Newborn Screening for babies
Newborn screening is the first and most important test to be done for the baby. It is a simple procedure that checks the baby for hidden medical conditions that cannot be identified by the physician just by looking at the baby. These conditions if left undetected can lead to serious illness, brain damage or mortality. Newborn screening enables early detection and treatment that can help the baby lead a normal life.
The Newborn Screening Test screens the baby for over 50 conditions under
- Haemoglobinopathies – Genetic disorders resulting in faulty haemoglobin. Includes sickle cell disease, Thalassemia and so on.

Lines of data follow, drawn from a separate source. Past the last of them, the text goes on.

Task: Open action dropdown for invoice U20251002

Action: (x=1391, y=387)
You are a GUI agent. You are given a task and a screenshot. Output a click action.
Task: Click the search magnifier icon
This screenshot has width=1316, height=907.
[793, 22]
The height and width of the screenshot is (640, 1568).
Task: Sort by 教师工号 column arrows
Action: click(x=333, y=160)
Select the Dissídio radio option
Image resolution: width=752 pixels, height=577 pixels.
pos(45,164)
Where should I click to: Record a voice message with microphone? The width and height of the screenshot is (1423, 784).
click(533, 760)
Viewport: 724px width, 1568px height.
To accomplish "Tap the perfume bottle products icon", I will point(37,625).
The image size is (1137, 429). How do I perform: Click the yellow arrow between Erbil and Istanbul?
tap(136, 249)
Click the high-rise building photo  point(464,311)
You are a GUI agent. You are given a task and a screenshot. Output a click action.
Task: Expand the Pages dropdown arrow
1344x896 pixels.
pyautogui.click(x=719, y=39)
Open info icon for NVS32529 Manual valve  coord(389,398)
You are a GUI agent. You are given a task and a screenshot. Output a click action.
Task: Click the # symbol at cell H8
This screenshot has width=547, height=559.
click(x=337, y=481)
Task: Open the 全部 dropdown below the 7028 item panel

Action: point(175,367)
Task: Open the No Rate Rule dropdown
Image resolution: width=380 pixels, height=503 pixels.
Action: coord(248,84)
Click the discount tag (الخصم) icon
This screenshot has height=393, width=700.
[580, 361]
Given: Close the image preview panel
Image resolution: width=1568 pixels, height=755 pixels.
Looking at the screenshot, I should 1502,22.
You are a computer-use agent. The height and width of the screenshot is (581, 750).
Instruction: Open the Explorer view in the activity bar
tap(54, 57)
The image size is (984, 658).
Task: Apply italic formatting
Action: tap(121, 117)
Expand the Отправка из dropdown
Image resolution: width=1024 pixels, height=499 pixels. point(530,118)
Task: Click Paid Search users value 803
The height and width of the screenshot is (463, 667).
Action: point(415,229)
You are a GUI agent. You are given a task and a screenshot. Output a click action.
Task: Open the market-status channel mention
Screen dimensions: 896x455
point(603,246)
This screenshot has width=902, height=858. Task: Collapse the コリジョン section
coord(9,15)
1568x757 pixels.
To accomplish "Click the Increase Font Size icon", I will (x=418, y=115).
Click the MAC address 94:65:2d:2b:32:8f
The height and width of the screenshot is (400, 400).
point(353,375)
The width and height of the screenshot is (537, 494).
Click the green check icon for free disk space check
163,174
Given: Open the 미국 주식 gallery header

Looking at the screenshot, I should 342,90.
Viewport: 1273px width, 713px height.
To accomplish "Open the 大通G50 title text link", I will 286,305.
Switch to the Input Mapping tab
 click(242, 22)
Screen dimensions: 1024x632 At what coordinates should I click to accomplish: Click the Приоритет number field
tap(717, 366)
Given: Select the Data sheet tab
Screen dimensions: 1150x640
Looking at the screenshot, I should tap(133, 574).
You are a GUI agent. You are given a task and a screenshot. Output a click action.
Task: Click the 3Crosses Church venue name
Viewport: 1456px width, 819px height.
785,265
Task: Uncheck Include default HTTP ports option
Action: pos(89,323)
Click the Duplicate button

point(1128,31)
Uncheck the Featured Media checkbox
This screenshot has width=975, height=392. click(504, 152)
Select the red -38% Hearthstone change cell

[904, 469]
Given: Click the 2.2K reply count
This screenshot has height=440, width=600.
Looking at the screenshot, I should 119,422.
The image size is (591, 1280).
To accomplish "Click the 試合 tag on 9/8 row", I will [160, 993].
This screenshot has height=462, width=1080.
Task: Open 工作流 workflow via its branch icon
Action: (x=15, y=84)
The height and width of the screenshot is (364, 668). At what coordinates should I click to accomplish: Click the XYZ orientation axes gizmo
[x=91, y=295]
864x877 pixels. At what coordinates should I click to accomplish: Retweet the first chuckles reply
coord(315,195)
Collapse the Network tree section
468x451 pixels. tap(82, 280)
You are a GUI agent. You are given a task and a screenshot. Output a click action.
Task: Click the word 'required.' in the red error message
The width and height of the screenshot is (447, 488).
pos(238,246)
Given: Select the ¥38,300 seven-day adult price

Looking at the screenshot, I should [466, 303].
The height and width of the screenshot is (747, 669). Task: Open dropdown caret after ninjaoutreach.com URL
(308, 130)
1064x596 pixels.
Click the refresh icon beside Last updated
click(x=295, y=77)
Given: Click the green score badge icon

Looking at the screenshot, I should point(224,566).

- Endocrine Disorders – Conditions causing hormonal excesses or deficiencies. Include Hypothyroidism
- Infectious Diseases
- Carbohydrate Disorders – Conditions affecting the metabolism of carbohydrates. Include Lactose Intolerance
- Inborn Errors of Metabolism – Genetic conditions affecting metabolism
Newborn screening is a mandatory test in over 60 countries including USA, Australia and New Zealand. These countries have an Infant Mortality Rate of less than 10 per 1000 births. However, in India, only less than 1% of infants are screened and every year over 1.6 million babies are born with birth defects. The mortality rate in India is at an alarming 44 per thousand live births.